Precisely the lines from the one with "Instruction: Choose the Celebrity topic pill" through the end of the data, both included, must make up the response, each restated word for word.
Given data START
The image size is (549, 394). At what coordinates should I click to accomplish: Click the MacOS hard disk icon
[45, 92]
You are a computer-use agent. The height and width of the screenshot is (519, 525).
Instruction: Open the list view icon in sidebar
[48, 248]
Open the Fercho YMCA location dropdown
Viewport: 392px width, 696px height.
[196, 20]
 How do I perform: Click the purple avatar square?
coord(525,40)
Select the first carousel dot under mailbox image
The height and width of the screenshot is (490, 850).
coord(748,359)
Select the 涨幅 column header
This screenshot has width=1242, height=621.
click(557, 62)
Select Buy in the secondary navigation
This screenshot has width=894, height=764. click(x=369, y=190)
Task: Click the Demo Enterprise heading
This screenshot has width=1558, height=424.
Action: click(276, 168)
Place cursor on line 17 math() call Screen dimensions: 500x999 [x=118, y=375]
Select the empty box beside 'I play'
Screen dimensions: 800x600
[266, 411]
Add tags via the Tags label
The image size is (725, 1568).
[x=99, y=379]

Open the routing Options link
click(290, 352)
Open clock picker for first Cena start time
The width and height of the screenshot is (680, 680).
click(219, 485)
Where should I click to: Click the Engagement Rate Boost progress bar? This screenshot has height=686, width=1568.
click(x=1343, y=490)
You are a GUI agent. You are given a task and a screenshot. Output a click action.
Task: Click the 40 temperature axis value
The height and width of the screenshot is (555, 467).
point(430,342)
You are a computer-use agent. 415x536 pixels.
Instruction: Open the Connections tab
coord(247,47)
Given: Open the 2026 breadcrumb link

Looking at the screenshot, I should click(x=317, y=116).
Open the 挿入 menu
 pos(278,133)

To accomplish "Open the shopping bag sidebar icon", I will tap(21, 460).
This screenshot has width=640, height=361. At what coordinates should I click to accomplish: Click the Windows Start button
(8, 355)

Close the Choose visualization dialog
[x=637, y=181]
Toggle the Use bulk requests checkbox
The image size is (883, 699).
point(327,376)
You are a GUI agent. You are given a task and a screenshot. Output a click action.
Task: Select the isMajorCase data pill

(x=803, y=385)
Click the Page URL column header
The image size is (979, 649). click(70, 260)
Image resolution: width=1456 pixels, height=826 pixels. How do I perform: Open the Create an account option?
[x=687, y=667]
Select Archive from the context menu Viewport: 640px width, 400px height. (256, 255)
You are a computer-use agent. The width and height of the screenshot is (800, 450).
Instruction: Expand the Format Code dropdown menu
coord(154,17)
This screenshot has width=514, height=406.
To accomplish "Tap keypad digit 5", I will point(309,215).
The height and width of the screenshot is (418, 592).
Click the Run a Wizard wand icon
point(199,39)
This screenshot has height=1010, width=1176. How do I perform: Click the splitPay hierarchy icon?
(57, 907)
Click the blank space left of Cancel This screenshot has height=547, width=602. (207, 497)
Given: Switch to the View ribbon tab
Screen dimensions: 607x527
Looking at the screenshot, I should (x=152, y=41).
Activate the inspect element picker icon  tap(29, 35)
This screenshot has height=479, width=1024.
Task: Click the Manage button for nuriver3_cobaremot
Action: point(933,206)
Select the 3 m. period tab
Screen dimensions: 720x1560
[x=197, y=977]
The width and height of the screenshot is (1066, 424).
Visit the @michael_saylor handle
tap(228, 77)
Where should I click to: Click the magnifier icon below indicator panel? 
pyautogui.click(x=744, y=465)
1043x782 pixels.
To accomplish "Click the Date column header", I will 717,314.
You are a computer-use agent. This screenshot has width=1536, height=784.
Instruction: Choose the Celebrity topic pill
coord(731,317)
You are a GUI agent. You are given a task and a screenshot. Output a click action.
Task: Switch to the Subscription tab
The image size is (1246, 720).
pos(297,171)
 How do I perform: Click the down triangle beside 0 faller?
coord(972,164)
Given data END
Answer to this exercise:
Instruction: Choose the Celebrity topic pill
coord(731,317)
You are a GUI agent. You are given a task and a screenshot. Output a click action.
Task: Switch to the Subscription tab
The image size is (1246, 720).
pos(297,171)
 How do I perform: Click the down triangle beside 0 faller?
coord(972,164)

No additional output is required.